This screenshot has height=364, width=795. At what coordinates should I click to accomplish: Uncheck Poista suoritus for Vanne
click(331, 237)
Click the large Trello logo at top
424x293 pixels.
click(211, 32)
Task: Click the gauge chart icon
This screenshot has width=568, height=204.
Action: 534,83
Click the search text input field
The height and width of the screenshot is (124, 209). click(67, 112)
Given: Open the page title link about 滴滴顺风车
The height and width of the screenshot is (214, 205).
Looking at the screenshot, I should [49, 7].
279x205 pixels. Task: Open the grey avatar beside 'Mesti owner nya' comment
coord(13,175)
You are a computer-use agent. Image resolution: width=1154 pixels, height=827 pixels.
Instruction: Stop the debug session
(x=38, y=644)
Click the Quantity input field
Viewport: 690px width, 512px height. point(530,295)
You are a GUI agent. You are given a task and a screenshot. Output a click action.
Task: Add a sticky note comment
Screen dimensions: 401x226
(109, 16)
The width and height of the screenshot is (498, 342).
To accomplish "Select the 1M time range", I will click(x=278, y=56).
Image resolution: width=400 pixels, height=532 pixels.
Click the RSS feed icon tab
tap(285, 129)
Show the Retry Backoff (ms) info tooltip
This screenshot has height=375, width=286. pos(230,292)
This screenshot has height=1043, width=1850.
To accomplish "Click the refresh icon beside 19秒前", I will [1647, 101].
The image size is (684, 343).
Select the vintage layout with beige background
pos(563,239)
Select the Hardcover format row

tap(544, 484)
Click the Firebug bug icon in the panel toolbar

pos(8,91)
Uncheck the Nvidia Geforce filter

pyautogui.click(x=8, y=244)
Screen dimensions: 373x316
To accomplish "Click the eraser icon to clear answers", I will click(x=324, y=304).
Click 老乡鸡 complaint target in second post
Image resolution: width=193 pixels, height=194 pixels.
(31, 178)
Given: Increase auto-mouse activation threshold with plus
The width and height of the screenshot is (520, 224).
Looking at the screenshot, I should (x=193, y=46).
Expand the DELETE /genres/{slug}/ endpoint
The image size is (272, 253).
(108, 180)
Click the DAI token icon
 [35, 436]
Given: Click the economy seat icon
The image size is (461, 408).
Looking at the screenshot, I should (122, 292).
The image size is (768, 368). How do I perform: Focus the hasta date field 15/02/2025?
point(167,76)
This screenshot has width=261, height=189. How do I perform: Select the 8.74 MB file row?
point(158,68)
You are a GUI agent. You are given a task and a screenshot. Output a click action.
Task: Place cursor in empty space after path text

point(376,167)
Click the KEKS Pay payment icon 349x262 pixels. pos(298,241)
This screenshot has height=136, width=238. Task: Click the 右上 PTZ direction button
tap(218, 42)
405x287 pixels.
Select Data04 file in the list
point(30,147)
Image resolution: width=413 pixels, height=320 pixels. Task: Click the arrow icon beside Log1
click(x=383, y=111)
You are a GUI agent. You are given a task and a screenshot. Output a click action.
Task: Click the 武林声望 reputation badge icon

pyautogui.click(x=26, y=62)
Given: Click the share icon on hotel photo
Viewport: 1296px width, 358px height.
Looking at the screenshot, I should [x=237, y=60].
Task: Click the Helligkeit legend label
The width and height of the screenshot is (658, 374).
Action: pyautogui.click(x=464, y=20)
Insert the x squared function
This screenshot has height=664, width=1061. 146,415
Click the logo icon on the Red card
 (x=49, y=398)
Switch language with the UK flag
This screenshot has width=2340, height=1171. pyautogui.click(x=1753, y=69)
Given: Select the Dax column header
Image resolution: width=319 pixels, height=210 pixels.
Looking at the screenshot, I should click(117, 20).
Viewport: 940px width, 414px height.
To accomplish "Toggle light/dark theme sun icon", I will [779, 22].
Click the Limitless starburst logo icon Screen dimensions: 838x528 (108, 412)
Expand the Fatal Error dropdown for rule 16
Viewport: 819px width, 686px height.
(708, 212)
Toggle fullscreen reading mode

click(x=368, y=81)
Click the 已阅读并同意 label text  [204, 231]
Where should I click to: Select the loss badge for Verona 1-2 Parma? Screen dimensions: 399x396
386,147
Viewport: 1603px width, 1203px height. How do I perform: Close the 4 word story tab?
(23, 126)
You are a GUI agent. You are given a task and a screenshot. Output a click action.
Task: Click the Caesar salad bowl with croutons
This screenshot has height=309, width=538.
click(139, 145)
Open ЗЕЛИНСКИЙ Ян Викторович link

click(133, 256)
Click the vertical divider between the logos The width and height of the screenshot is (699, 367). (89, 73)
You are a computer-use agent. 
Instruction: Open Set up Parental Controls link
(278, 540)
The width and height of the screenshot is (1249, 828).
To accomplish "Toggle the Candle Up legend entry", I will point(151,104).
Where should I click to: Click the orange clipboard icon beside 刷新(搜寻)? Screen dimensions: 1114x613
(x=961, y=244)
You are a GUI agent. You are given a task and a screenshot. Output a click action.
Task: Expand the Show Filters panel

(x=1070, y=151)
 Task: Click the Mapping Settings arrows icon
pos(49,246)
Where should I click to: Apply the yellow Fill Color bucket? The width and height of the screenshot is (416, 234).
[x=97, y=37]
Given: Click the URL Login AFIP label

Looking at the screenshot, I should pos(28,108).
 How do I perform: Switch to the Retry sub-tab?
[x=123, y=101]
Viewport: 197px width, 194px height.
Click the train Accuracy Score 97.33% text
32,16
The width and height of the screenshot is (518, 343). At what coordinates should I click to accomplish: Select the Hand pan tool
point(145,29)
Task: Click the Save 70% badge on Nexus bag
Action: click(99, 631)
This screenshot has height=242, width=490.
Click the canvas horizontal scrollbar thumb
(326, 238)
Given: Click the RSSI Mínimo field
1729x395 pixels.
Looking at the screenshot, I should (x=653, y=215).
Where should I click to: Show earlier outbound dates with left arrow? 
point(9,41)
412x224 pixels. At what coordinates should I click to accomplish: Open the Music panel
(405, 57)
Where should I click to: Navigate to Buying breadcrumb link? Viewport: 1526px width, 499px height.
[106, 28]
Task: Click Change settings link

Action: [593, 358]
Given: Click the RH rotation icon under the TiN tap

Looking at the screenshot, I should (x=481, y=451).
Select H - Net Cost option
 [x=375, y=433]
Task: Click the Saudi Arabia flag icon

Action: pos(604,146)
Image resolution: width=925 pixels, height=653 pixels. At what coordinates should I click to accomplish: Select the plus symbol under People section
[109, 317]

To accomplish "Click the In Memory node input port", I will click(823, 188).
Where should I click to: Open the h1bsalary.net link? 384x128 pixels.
........
- TASK INSTRUCTIONS: Copy out every row above, keeping each one word for word.

- WRITTEN REPLY:
This screenshot has height=364, width=795. At what coordinates should I click to accomplish: Uncheck Poista suoritus for Vanne
click(331, 237)
Click the large Trello logo at top
424x293 pixels.
click(211, 32)
Task: Click the gauge chart icon
This screenshot has width=568, height=204.
Action: 534,83
Click the search text input field
The height and width of the screenshot is (124, 209). click(67, 112)
Given: Open the page title link about 滴滴顺风车
The height and width of the screenshot is (214, 205).
Looking at the screenshot, I should [49, 7].
279x205 pixels. Task: Open the grey avatar beside 'Mesti owner nya' comment
coord(13,175)
You are a computer-use agent. Image resolution: width=1154 pixels, height=827 pixels.
Instruction: Stop the debug session
(x=38, y=644)
Click the Quantity input field
Viewport: 690px width, 512px height. point(530,295)
You are a GUI agent. You are given a task and a screenshot. Output a click action.
Task: Add a sticky note comment
Screen dimensions: 401x226
(109, 16)
The width and height of the screenshot is (498, 342).
To accomplish "Select the 1M time range", I will click(x=278, y=56).
Image resolution: width=400 pixels, height=532 pixels.
Click the RSS feed icon tab
tap(285, 129)
Show the Retry Backoff (ms) info tooltip
This screenshot has height=375, width=286. pos(230,292)
This screenshot has height=1043, width=1850.
To accomplish "Click the refresh icon beside 19秒前", I will [1647, 101].
The image size is (684, 343).
Select the vintage layout with beige background
pos(563,239)
Select the Hardcover format row

tap(544, 484)
Click the Firebug bug icon in the panel toolbar

pos(8,91)
Uncheck the Nvidia Geforce filter

pyautogui.click(x=8, y=244)
Screen dimensions: 373x316
To accomplish "Click the eraser icon to clear answers", I will click(x=324, y=304).
Click 老乡鸡 complaint target in second post
Image resolution: width=193 pixels, height=194 pixels.
(31, 178)
Given: Increase auto-mouse activation threshold with plus
The width and height of the screenshot is (520, 224).
Looking at the screenshot, I should (x=193, y=46).
Expand the DELETE /genres/{slug}/ endpoint
The image size is (272, 253).
(108, 180)
Click the DAI token icon
 [35, 436]
Given: Click the economy seat icon
The image size is (461, 408).
Looking at the screenshot, I should (122, 292).
The image size is (768, 368). How do I perform: Focus the hasta date field 15/02/2025?
point(167,76)
This screenshot has width=261, height=189. How do I perform: Select the 8.74 MB file row?
point(158,68)
You are a GUI agent. You are given a task and a screenshot. Output a click action.
Task: Place cursor in empty space after path text

point(376,167)
Click the KEKS Pay payment icon 349x262 pixels. pos(298,241)
This screenshot has height=136, width=238. Task: Click the 右上 PTZ direction button
tap(218, 42)
405x287 pixels.
Select Data04 file in the list
point(30,147)
Image resolution: width=413 pixels, height=320 pixels. Task: Click the arrow icon beside Log1
click(x=383, y=111)
You are a GUI agent. You are given a task and a screenshot. Output a click action.
Task: Click the 武林声望 reputation badge icon

pyautogui.click(x=26, y=62)
Given: Click the share icon on hotel photo
Viewport: 1296px width, 358px height.
Looking at the screenshot, I should [x=237, y=60].
Task: Click the Helligkeit legend label
The width and height of the screenshot is (658, 374).
Action: pyautogui.click(x=464, y=20)
Insert the x squared function
This screenshot has height=664, width=1061. 146,415
Click the logo icon on the Red card
 (x=49, y=398)
Switch language with the UK flag
This screenshot has width=2340, height=1171. pyautogui.click(x=1753, y=69)
Given: Select the Dax column header
Image resolution: width=319 pixels, height=210 pixels.
Looking at the screenshot, I should click(117, 20).
Viewport: 940px width, 414px height.
To accomplish "Toggle light/dark theme sun icon", I will [779, 22].
Click the Limitless starburst logo icon Screen dimensions: 838x528 (108, 412)
Expand the Fatal Error dropdown for rule 16
Viewport: 819px width, 686px height.
(708, 212)
Toggle fullscreen reading mode

click(x=368, y=81)
Click the 已阅读并同意 label text  [204, 231]
Where should I click to: Select the loss badge for Verona 1-2 Parma? Screen dimensions: 399x396
386,147
Viewport: 1603px width, 1203px height. How do I perform: Close the 4 word story tab?
(23, 126)
You are a GUI agent. You are given a task and a screenshot. Output a click action.
Task: Click the Caesar salad bowl with croutons
This screenshot has height=309, width=538.
click(139, 145)
Open ЗЕЛИНСКИЙ Ян Викторович link

click(133, 256)
Click the vertical divider between the logos The width and height of the screenshot is (699, 367). (89, 73)
You are a computer-use agent. 
Instruction: Open Set up Parental Controls link
(278, 540)
The width and height of the screenshot is (1249, 828).
To accomplish "Toggle the Candle Up legend entry", I will point(151,104).
Where should I click to: Click the orange clipboard icon beside 刷新(搜寻)? Screen dimensions: 1114x613
(x=961, y=244)
You are a GUI agent. You are given a task and a screenshot. Output a click action.
Task: Expand the Show Filters panel

(x=1070, y=151)
 Task: Click the Mapping Settings arrows icon
pos(49,246)
Where should I click to: Apply the yellow Fill Color bucket? The width and height of the screenshot is (416, 234).
[x=97, y=37]
Given: Click the URL Login AFIP label

Looking at the screenshot, I should pos(28,108).
 How do I perform: Switch to the Retry sub-tab?
[x=123, y=101]
Viewport: 197px width, 194px height.
Click the train Accuracy Score 97.33% text
32,16
The width and height of the screenshot is (518, 343). At what coordinates should I click to accomplish: Select the Hand pan tool
point(145,29)
Task: Click the Save 70% badge on Nexus bag
Action: click(99, 631)
This screenshot has height=242, width=490.
Click the canvas horizontal scrollbar thumb
(326, 238)
Given: Click the RSSI Mínimo field
1729x395 pixels.
Looking at the screenshot, I should (x=653, y=215).
Where should I click to: Show earlier outbound dates with left arrow? 
point(9,41)
412x224 pixels. At what coordinates should I click to accomplish: Open the Music panel
(405, 57)
Where should I click to: Navigate to Buying breadcrumb link? Viewport: 1526px width, 499px height.
[106, 28]
Task: Click Change settings link

Action: [593, 358]
Given: Click the RH rotation icon under the TiN tap

Looking at the screenshot, I should (x=481, y=451).
Select H - Net Cost option
 [x=375, y=433]
Task: Click the Saudi Arabia flag icon

Action: pos(604,146)
Image resolution: width=925 pixels, height=653 pixels. At what coordinates should I click to accomplish: Select the plus symbol under People section
[109, 317]

To accomplish "Click the In Memory node input port", I will click(823, 188).
Where should I click to: Open the h1bsalary.net link? 384x128 pixels.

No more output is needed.